Abstract
Purpose
Electromagnetic tracking (EMT) can potentially complement fluoroscopic navigation, reducing radiation exposure in a hybrid setting. Due to the susceptibility to external distortions, systematic error in EMT needs to be compensated algorithmically. Compensation algorithms for EMT in guidewire procedures are only practical in an online setting.
Methods
We collect positional data and train a symmetric artificial neural network (ANN) architecture for compensating navigation error. The results are evaluated in both online and offline scenarios and are compared to polynomial fits. We assess spatial uncertainty of the compensation proposed by the ANN. Simulations based on real data show how this uncertainty measure can be utilized to improve accuracy and limit radiation exposure in hybrid navigation.
Results
ANNs compensate unseen distortions by more than 70%, outperforming polynomial regression. Working on known distortions, ANNs outperform polynomials as well. We empirically demonstrate a linear relationship between tracking accuracy and model uncertainty. The effectiveness of hybrid tracking is shown in a simulation experiment.
Conclusion
ANNs are suitable for EMT error compensation and can generalize across unseen distortions. Model uncertainty needs to be assessed when spatial error compensation algorithms are developed, so that training data collection can be optimized. Finally, we find that error compensation in EMT reduces the need for X-ray images in hybrid navigation.
Introduction
Electromagnetic tracking (EMT) is a key technology to enable navigation in minimally invasive surgery without line of sight. As miniaturized sensors can be integrated into catheters, EMT has potential to be employed for guidewire navigation in abdominal aortic aneurysm repair (AAAR) [15, 16]. In current clinical practice, fluoroscopic X-ray imaging is considered the gold standard for guidewire navigation in endovascular aneurysm repair [5]. However, X-ray imaging exposes both the surgeon and the patient to ionizing radiation [8]. The high accuracy [13] and visual feedback of fluoroscopy means complete removal of X-ray in minimally invasive vascular surgery is unrealistic in near future. A more realistic approach is to consider a hybrid navigation framework. In this framework, continuous navigation will be performed by radiation-free EMT, while X-ray snapshots will be acquired on demand for recalibration or dexterous maneuver. This hybrid navigation reduces the amount of X-ray images that need to be captured during the procedure, which in turn will reduce the radiation exposure for both surgeon and patient.

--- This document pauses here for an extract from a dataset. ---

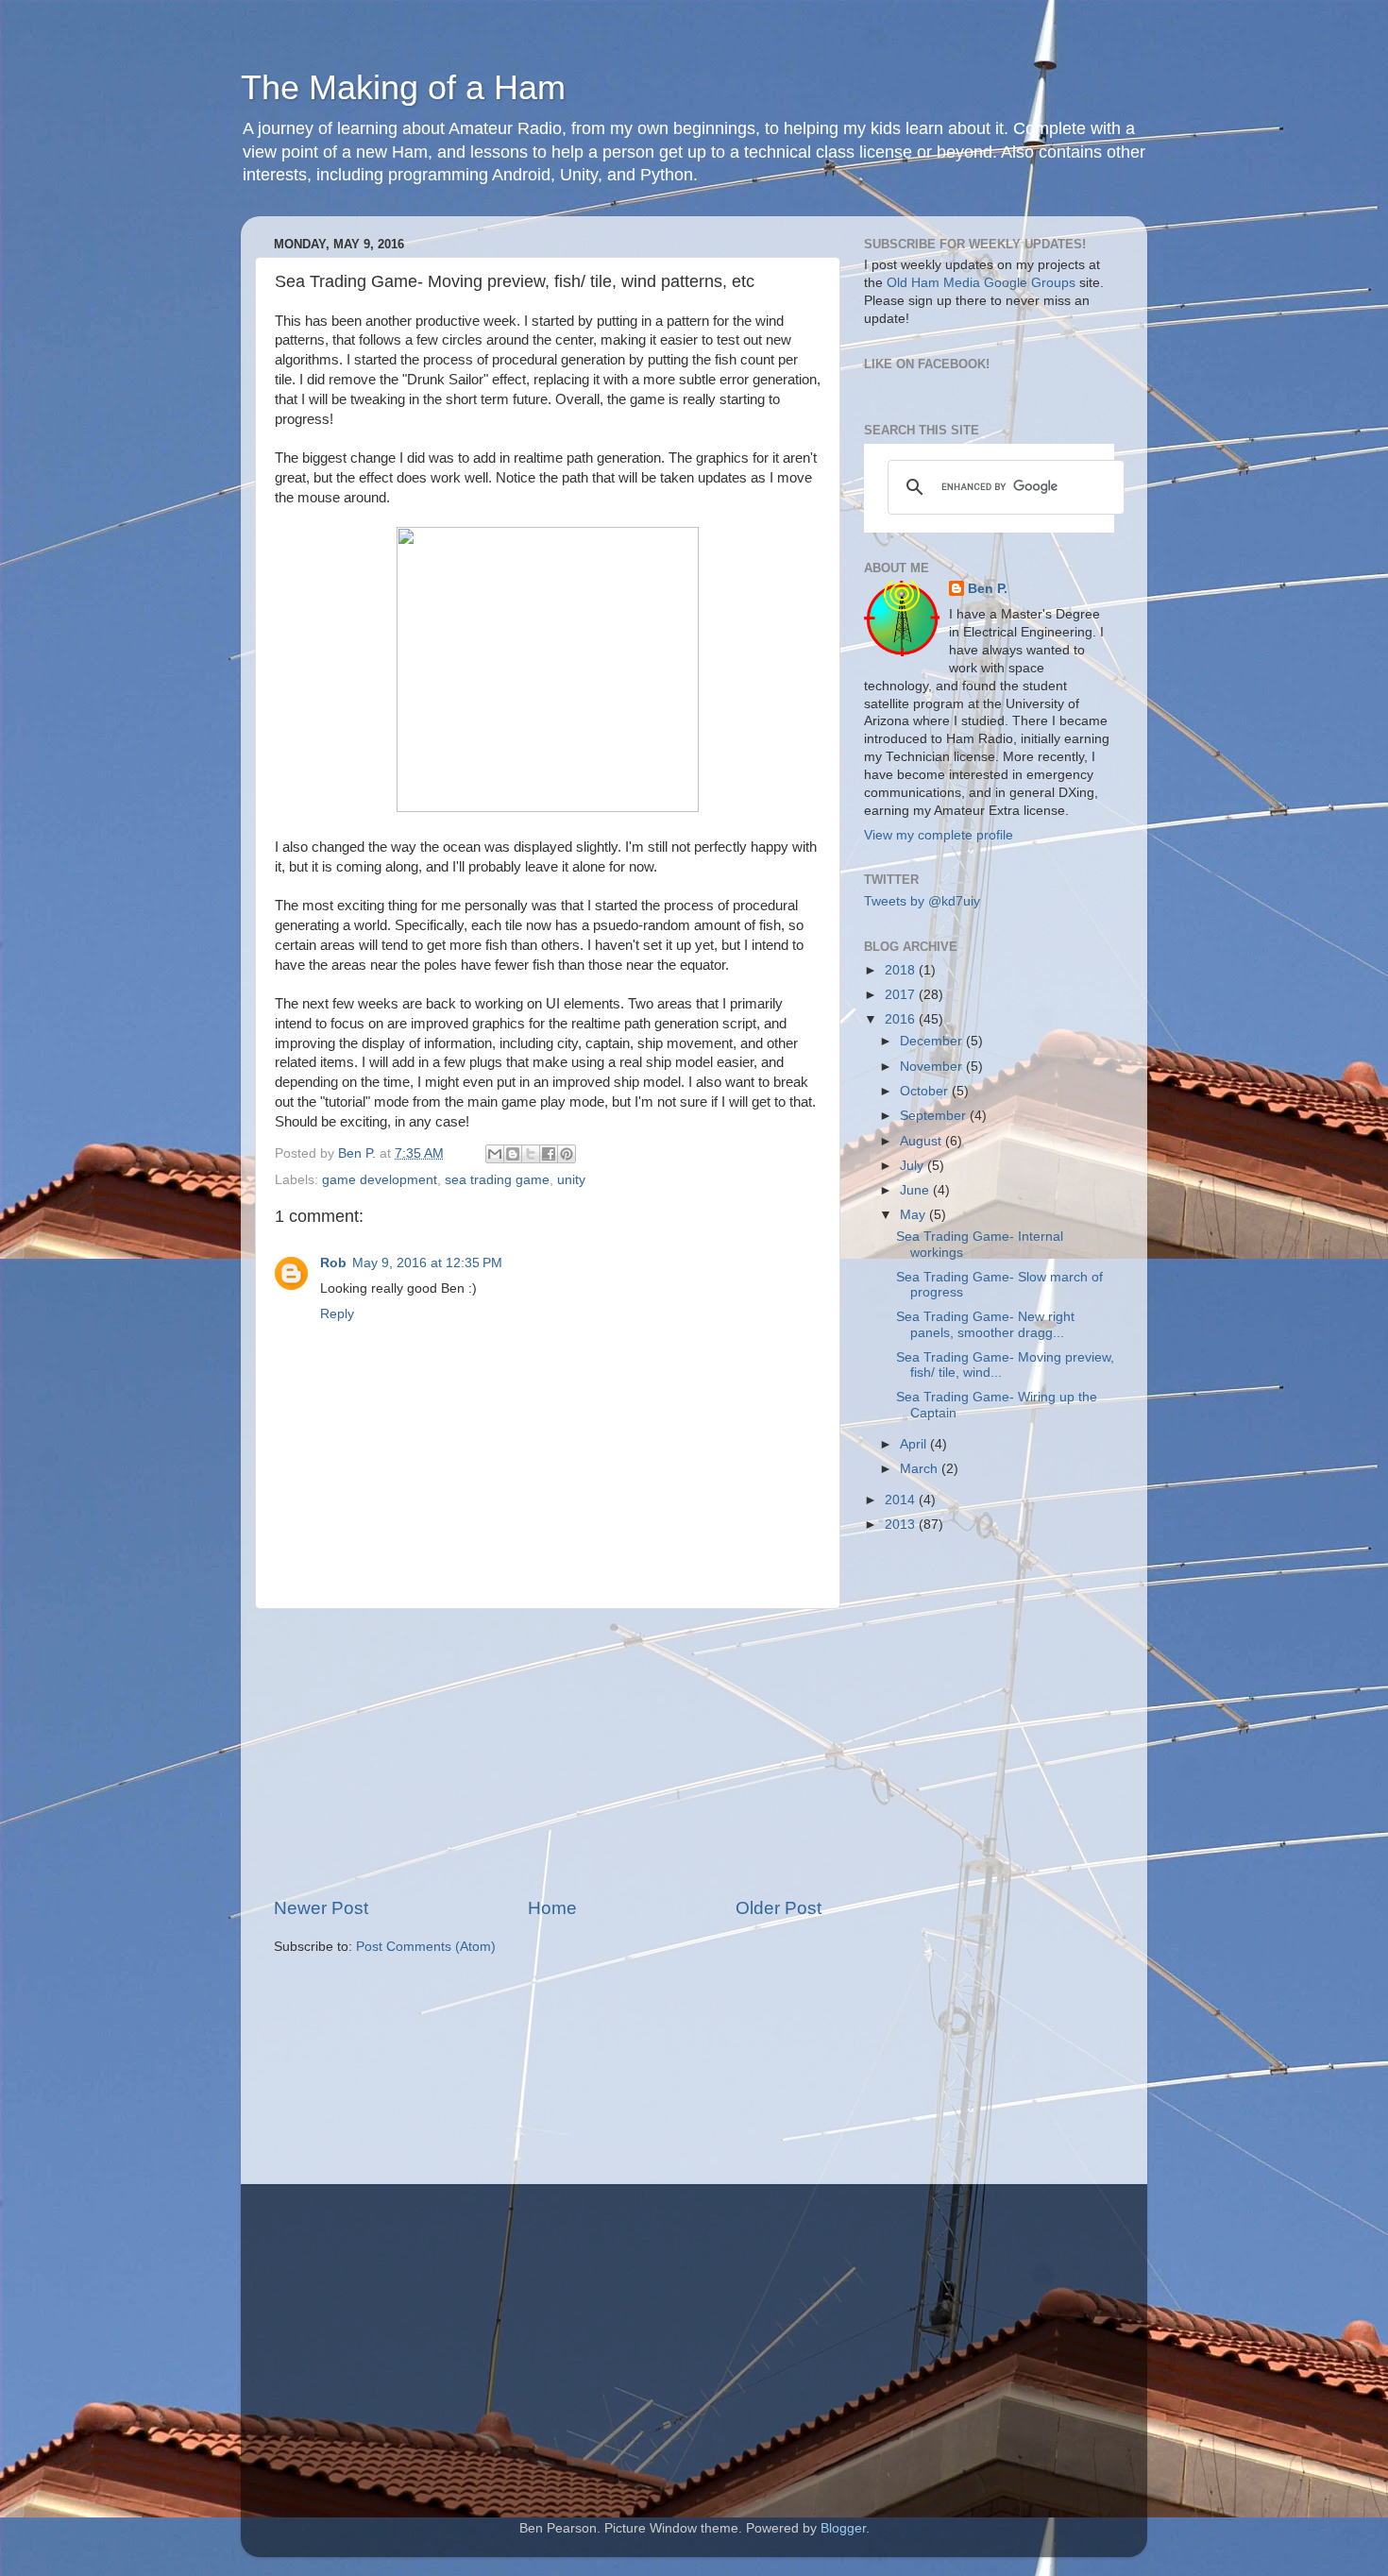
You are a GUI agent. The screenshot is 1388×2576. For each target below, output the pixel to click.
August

EMT navigation is negatively affected by the presence of metal or electromagnetic interference within the vicinity of the tracking system. The presence of the c-arm X-ray unit within the operating room (OR) is a dominant source of metallic distortion for the EMT measurement. While it is well-known that passive countermeasures (such as removal of the metallic object) might mitigate such error [6], the c-arm fluoroscopy unit is essential for hybrid tracking procedures. Thus, the c-arm cannot be removed from the OR.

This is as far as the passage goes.